Types of neutrophil extracellular trap (NET) formation. Vital NETosis is initiated by the detection of Gram-positive or Gram-negative bacteria via Toll-like receptor 2 (TLR2) [65,66], with the neutrophil continuing to migrate toward the bacterium. This is followed by nuclear condensation and release of DNA containing vesicles, which fuse with the outer membrane and release their contents to the extracellular space to form NETs. Nuclear envelope breakdown occurs to form anuclear neutrophils. Priming of suicidal NETosis occurs with the detection of cytokines such as tumor necrosis factor α (TNFα) and interleukin 8 (IL8) [5,67]; the complement component, C5a [68]; lipopolysaccharide (LPS) [5]; and viral glycoproteins [69,70,71], among other stimulants.
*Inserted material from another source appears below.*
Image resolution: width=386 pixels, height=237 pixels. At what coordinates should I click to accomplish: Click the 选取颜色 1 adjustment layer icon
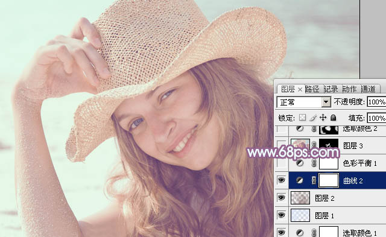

This activates protein kinase C (PKC) [72] and the Raf-MEK-ERK pathway [73], while the nucleus begins to lose lobules [56]. These series of events are followed by an NADPH-mediated oxidative burst [56,57], which release contents from the granules such as neutrophil elastase (NE) and myeloperoxidase (MPO) into the cytoplasm [3,74]. NE and MPO migrate to the nucleus to act synergistically for the cleavage of histones and disintegration of the nuclear membrane [74]. NE also cleaves gasdermin D (GSDMD), enabling pore formation in the plasma membrane and NET release [59]. Similar to suicidal NETosis, caspase-dependent NETosis is also dependent on GSDMD for plasma membrane pore formation. It has been found to be triggered by cytosolic LPS [75], activating caspase-11, which cleaves GSDMD, leading to pore formation in the nuclear membrane, enabling the translocation of caspase-11 into the nucleus for histone cleavage [75]. GSDMD subsequently forms pores in the plasma membrane for NET extrusion [75]. Figure created using Biorender.